Thats the best thing I've heard around here in a long time!! Could not be happier for you and the Missus. Can't wait for the pics!


----------



## markgum (Nov 12, 2010)

congrats.  the fun begins.  keep us informed.


----------



## broitblat (Nov 12, 2010)

Congratulations!!

  -Barry


----------



## dgscott (Nov 12, 2010)

Know what the best word in the English language is?
"Daddy."

Best wishes to you both.
Doug


----------



## bitshird (Nov 12, 2010)

Man I was 45 when the last one popped the hatch, so you ain't old yet, besides they are a lot more fun when your a bit more MATURE, (pc way of saying an old fart)
Congratulations


----------



## capcrnch (Nov 12, 2010)

Thanks again everyone.. 

Yeah, I know, 37 isn't "old".

When I was a kid (high school), I was a big local football and lacrosse star.

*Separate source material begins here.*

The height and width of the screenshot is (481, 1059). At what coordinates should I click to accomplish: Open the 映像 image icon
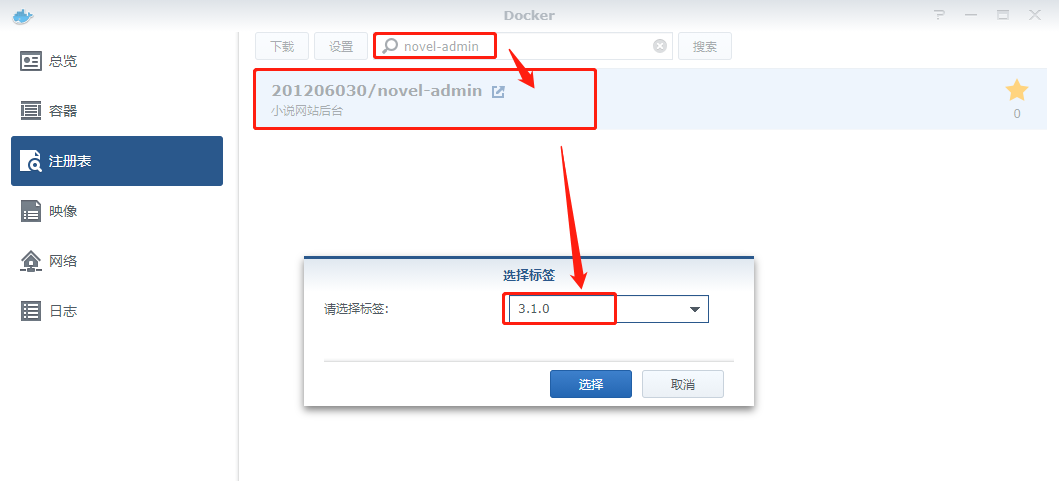pos(30,211)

I pushed my butt off to get my college scholarship. In the long run, I tore my Achilles TWO DAYS before signing my paperwork for Syracuse. 
Scholarship off.
I did get signed a few months later with a local school, but it was on the hockey team. haha

Anyway, I did a lot of abuse to my body and feel the pain now. Constant ankle, knee and back pain. 
I guess that's my biggest fear.
Other than the ridiculous money we're about to spend!

At the same rate, the money is minor.
My aches and pains? I don't think i'll even know they're there when faced with chasing after a running kiddo, or throwing a ball with my son or daughter.


----------



## capcrnch (Nov 16, 2010)

Well, yesterday was the ultrasound.
I have good news and good news.

There's just one in there. 2 would have been great, but 1 was even better.
That's a big relief.

I got to see the baby! The ultrasound was amazing. The baby is 9 weeks old and has a great heartbeat! 
You can see the little arms/legs! That blew my mind when they pointed them out.
And the heartbeat... We could see the little heartbeat, just chugging along!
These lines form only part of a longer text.